After a successful season on the Challenge Tour, which saw him qualify for a play off for the professional circuit, he won the EBSA European Championship and earned his return to the World Snooker Tour.
“My business, AP Discounts, opened in 2008 and that started to take over my attention from snooker. My father had a discounts shop before me and I decided to do the same. It is all retail stuff like pop and crisps. I’d lost my love for the game,” said 39-year-old Pagett.
“Snooker is always in your blood and you always come back to it eventually. I got back on the table and put the hours in. There is no point in going into snooker half hearted. If you are going to do anything then you need to be fully committed. If you have another job on the side, it is hard. My dad Andrew and mum Marilyn are now running the shop. They help out and I can overlook everything. Everyone is mixing in and allowing me to continue my snooker career. My fiancé Gemma, my parents and a couple of close friends around me have been amazing over the last year.
“Winning the European Championship took a massive weight off my shoulders. I didn’t have to go to Q School and I didn’t have to do the playoff. I could just let the others go and battle it out in the minefield. It was brilliant to win that, but unfortunately from there it all went downhill. Thankfully it is all good now.”
Pagett brings with him the experience of having played on the sport’s biggest stage before. He qualified for the Crucible at the 2011 World Championship and negotiated one of the most dramatic matches to be held at the qualifiers in recent memory. With the scores locked at 9-9 against Nigel Bond in the third round, Pagett required two snookers in the decider and got them to snatch a 10-9 victory on the final black. He went on to beat Andrew Higginson to qualify, before succumbing to a 10-7 loss to Jamie Cope at the Theatre of Dreams. He hopes experiences like that can stand him in good stead.
“That was an absolutely crazy match. I had already needed two snookers in a frame which I won earlier in the match and I needed two snookers in the decider. For some reason the lines seemed zoned in for me.
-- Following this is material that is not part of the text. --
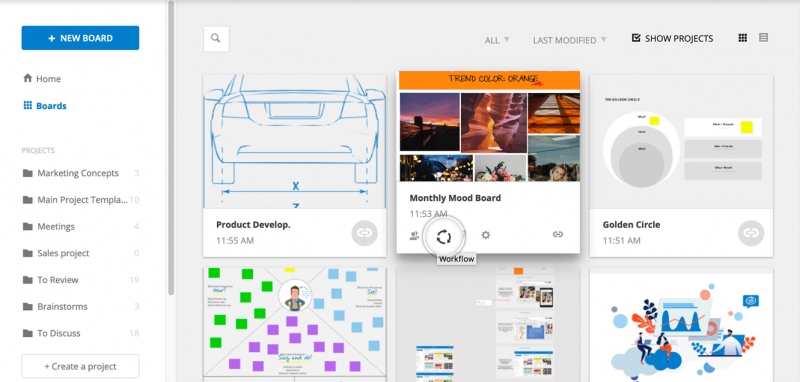Click Create a project button
The height and width of the screenshot is (382, 800).
tap(80, 366)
I just found it so easy to get the snookers. I welded him to two snookers that he’d still be there now trying to get out of. Those type of moments are things that I can relate to and rely on if need be. I never remember a loss if I’m honest. Maybe I should. I always think of the positives and the wins. My glass is always half full.
“If I’d known the type of publicity you get just from playing at the Crucible, I’d probably have never qualified. It was just another tournament to me. I didn’t realise the history or significance of it. I don’t watch snooker, I’m not a fan of following it all. If I had the knowledge of what it was all about it certainly would have been harder. Now I know what I’m in for it will actually be harder to get through. It is a big deal. I hope I can get there again.”
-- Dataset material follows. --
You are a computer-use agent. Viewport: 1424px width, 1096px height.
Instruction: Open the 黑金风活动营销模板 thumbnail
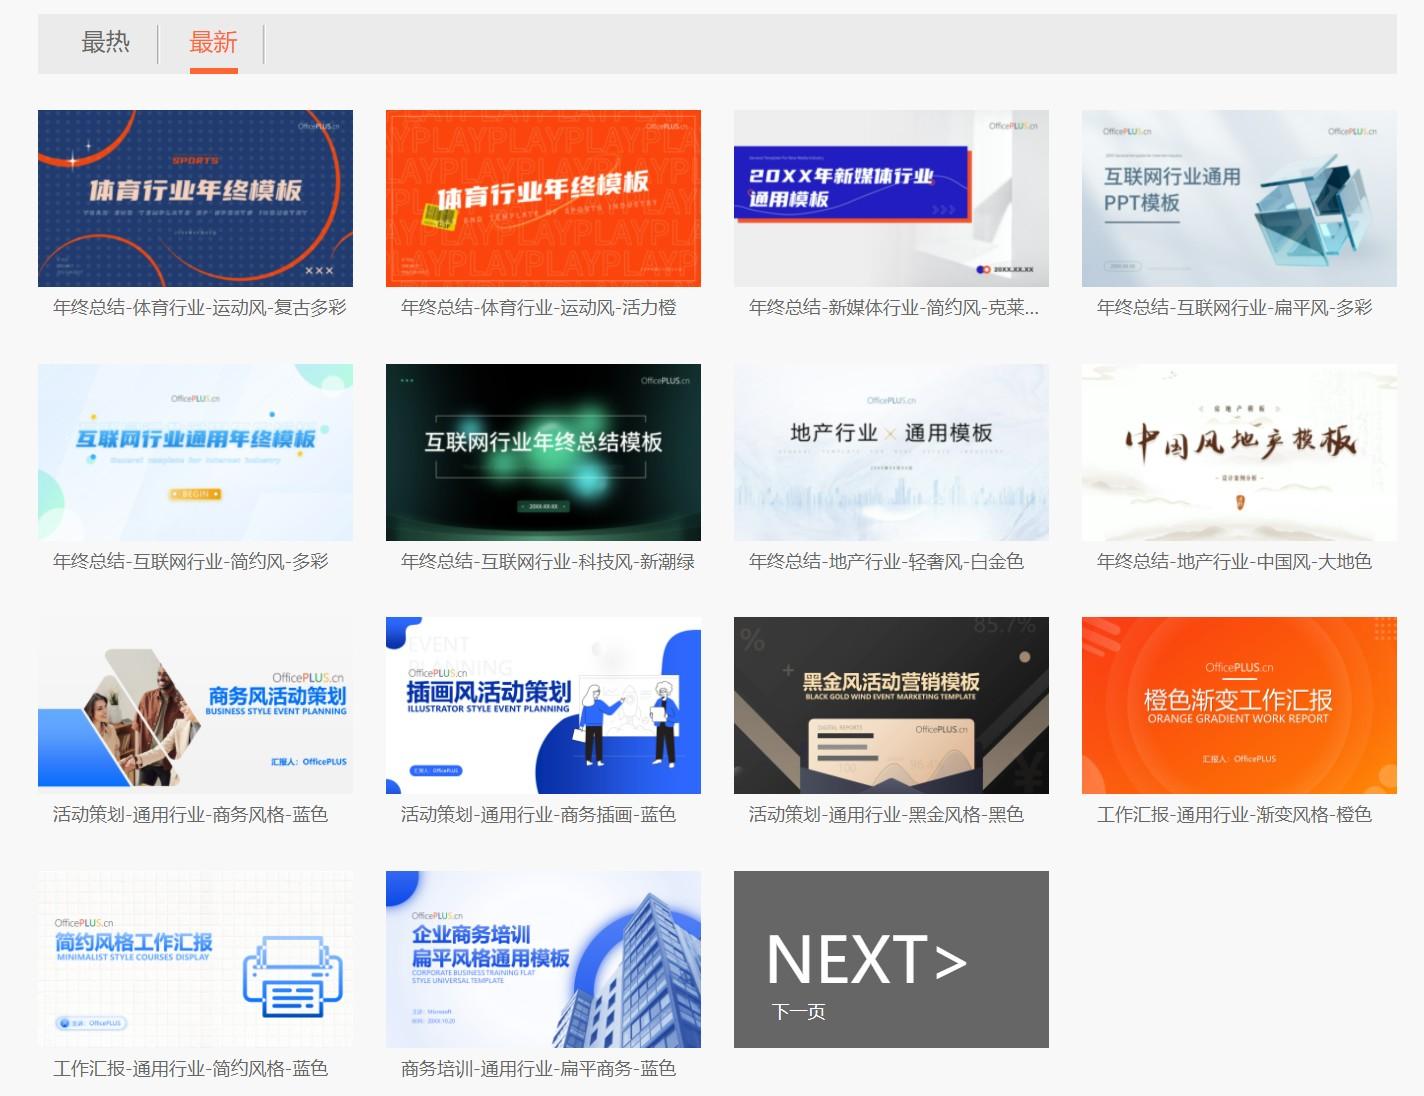(x=891, y=705)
Pagett’s return to professional action is set for just over a month’s time, when he faces Mark King, Ross Muir and Matthew Stevens in the BetVictor Championship League. He’s full of confidence for the upcoming campaign and says that, following his experiences over the last year, he is determined to make the most of it.
“I’m just going to enjoy it. I’m not going to let people tell me how to play the game. I will take my own shot selections on, as in the past people have questioned things. If I feel like going for a red and smashing into the 14 other reds, then I will do. I will see where it takes me. I know where my game is at. I’m a handful for anyone and I certainly don’t care who I play. I’m just happy to be there amongst all of the top players again. There are big rewards involved with the circuit and I am eager to find out where this second chapter of my career goes.
“I have bundles of experience. When they say Mark Selby is the greatest safety player in the world, I’d happily challenge that. I’m a great long potter as well. My game is as good as any of them you see. It is inconsistent, but none of those top 16 boys will want to play me. There is no doubt I will get bashed up a couple of times because I’ve been away from it. As soon as I get my nails into them, then I will be a handful.”